____ Source text
But when I was a kid, it was a big thing we did in the winter, go up there and go snow machining. You could use the river, go on the lakes. We went to Big Lake and back up. It’s where the Iditarod Trail goes through; I remember riding snow machines to where the Iditarod started one year.

In the summer, Deshka Landing’s boat launch is so important and in the winter, the boats are swapped out for snowmachines. It’s a main access point for sport fishermen, people going up to lodges for fishing and hunting. When it’s busy three boats can launch there at the same time. It’s such a huge part of the livelihood of Alaska. To even threaten that in the slightest just seems insane to me. To threaten the livelihood of salmon, and hunting, of just enjoying the outdoors for a road that is going to be used to access mining easier just seems not sustainable for the livelihood of Alaska.
________
____ Entries provided
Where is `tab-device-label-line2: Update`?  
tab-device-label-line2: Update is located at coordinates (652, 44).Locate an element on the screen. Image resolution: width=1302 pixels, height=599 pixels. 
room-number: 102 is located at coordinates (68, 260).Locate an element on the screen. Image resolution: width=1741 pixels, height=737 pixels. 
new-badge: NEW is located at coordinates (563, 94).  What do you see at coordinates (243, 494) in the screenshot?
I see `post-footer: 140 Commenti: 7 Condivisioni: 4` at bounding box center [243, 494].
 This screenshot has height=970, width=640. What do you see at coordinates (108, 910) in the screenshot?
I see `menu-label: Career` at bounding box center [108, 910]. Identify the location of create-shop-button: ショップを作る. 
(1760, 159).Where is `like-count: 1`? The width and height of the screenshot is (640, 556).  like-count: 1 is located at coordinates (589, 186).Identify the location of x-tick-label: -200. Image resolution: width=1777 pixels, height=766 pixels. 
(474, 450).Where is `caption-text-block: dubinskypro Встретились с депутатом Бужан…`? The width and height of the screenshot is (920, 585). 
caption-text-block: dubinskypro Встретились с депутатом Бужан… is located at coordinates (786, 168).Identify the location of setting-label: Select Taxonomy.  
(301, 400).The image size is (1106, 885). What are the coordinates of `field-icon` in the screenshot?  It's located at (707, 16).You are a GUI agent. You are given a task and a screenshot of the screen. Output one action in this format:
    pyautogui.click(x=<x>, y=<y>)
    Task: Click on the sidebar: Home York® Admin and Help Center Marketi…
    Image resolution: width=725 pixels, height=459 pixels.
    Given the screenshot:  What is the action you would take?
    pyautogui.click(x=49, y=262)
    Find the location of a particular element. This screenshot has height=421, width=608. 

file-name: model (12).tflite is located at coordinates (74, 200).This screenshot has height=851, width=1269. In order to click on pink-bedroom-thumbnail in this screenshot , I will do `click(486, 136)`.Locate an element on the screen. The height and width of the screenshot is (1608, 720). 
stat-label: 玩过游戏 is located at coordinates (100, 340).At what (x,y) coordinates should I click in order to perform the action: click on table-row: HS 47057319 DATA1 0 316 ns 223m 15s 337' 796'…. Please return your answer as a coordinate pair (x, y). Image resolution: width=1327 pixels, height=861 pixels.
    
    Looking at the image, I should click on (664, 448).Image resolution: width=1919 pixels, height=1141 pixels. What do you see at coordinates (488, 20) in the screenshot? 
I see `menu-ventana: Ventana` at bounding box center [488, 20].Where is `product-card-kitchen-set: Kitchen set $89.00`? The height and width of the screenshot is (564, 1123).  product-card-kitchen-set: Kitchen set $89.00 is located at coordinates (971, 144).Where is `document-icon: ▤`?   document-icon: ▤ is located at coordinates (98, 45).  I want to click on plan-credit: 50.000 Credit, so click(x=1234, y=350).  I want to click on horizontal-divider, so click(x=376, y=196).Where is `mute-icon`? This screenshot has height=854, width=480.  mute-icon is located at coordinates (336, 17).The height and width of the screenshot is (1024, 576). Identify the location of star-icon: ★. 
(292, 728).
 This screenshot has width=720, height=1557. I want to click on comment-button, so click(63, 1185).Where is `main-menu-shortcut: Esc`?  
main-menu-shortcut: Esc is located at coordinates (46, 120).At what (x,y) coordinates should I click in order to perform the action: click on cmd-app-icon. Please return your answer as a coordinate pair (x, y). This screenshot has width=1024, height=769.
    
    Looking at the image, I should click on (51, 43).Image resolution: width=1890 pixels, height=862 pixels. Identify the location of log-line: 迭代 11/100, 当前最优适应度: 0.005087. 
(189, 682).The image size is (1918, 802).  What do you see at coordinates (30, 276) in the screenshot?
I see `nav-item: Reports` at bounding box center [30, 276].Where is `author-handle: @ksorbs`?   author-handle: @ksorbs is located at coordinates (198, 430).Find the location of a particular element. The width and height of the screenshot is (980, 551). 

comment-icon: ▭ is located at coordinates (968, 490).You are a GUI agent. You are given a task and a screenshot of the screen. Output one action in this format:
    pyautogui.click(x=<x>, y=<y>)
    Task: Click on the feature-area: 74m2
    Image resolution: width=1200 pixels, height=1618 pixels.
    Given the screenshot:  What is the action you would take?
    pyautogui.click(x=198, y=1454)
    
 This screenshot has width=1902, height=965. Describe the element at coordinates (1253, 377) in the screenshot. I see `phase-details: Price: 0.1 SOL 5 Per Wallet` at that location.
________
--- Request ---
Can you give the Deshka Landing passage again, starting at "But when I was" and ending at "for the livelihood of Alaska.", with "livelihood" switched to "way of life"?

--- Expected answer ---
But when I was a kid, it was a big thing we did in the winter, go up there and go snow machining. You could use the river, go on the lakes. We went to Big Lake and back up. It’s where the Iditarod Trail goes through; I remember riding snow machines to where the Iditarod started one year.

In the summer, Deshka Landing’s boat launch is so important and in the winter, the boats are swapped out for snowmachines. It’s a main access point for sport fishermen, people going up to lodges for fishing and hunting. When it’s busy three boats can launch there at the same time. It’s such a huge part of the way of life of Alaska. To even threaten that in the slightest just seems insane to me. To threaten the way of life of salmon, and hunting, of just enjoying the outdoors for a road that is going to be used to access mining easier just seems not sustainable for the way of life of Alaska.